Text section:

● ● ● ● ●

EDWARD P. ALEXANDER AND MARILYN M. ALEXANDER, ON BEHALF OF THEMSELVES AND OTHER SIMILARLY SITUATED INDIVIDUALS, PLAINTIFFS,
v.
PHOENIX BOND & INDEMNITY COMPANY, NATIONAL INDEMNITY CORPORATION, MIDWEST REAL ESTATE INVESTMENT COMPANY, MILFORD ARDELL, ALLEN KAPLAN AND FRED SHANDLING, INDIVIDUALLY AND D/B/A REGENT PROPERTIES, REGENT PROPERTIES, CAPITAL ASSET RESEARCH CORPORATION, LTD., OAK PARK INVESTMENTS, INC., BARRETT ROCHMAN, INDIVIDUALLY AND D/B/A S.I. SECURITIES, S.I. SECURITIES, INC., FIRST FINANCIAL FUNDING CO., DAVID GRAY AND BONNIE GRAY D/B/A PARTNERS, C.B.B.B., INC., D.S. TAX ASSOCIATES, LTD., NOBLE TAX INVESTORS, INC., DEFENDANTS.



The opinion of the court was delivered by: Wayne R. Andersen, District Judge

    MEMORANDUM OPINION AND ORDER

This case is before the Court on a collective motion for summary judgment filed by all remaining defendants and individual motions for summary judgment. In this case, plaintiffs allege violations of the Sherman Act and the Illinois Antitrust Act. Plaintiffs allege that defendants conspired to fix the bidding rate at the 1996 Annual Cook County Property Tax Sale. In support of their allegations, plaintiffs highlight the fact that the average winning bid rate at the 1996 Tax Sale was 15.71%, compared to the average rates of 2.1% and 3.11% for the two previous years. For the following reasons, defendants' motions for summary judgment are granted in part and denied in part.

BACKGROUND

I. General Tax Sale Background

The Cook County Collector has a variety of procedures to obtain payment of delinquent property taxes. Phoenix Bond and Indemnity et al v. Pappas, 2000 Ill. App. Lexis 35, *1 (Illinois Appellate Court 1st Dist. 2000). The Collector will generally proceed in rem and file, in the Circuit Court of Cook County, for a judgment in the amount of taxes due plus costs and obtain a court order authorizing sale in satisfaction of the judgment. Id. If the Circuit Court grants approval, the delinquent taxes go to public auction. Pursuant to the Illinois Property Tax Code, the Collector publishes a list of parcels for which property taxes are delinquent. The Collector also publishes notice of its intention to apply for a judgment and order of sale of the tax delinquent properties. 35 ILCS 200/21-110 (West 2001). The delinquent properties are then sold at the Cook County Annual Tax Sale.

● ● ● ● ●

Material provided:
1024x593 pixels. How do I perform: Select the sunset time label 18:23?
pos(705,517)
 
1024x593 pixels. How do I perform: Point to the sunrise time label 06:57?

● ● ● ● ●

Requirements:
1. According to the court opinion on the Cook County tax sale, what was the average winning bid rate at the 1996 Tax Sale?
2. Continue the court opinion on the Cook County tax sale, beginning after its final sentence.
The material has no connection to the court opinion on the Cook County tax sale.

Answers to the tasks:
1. 15.71%

2.
Under the rules of the auction, the auctioneer will not seek a lower bid. The bidding is descending, which means that the bidding starts with the highest penalty rate and then makes its way downward. Buyers shout out penalty rates. The buyer to shout the lowest rate is granted the property. If tie bids are shouted simultaneously and no lower bid is submitted, the auctioneer will select the winning bidder in a manner so that no particular bidder obtains a disproportionate share of the properties available.

If no bid is made on a property, that property is forfeited. There are several options for the Collector after a forfeit, but the only one that concerns this lawsuit is that tax buyers may redeem the forfeited property from the County and receive a statutorily set 12% penalty rate.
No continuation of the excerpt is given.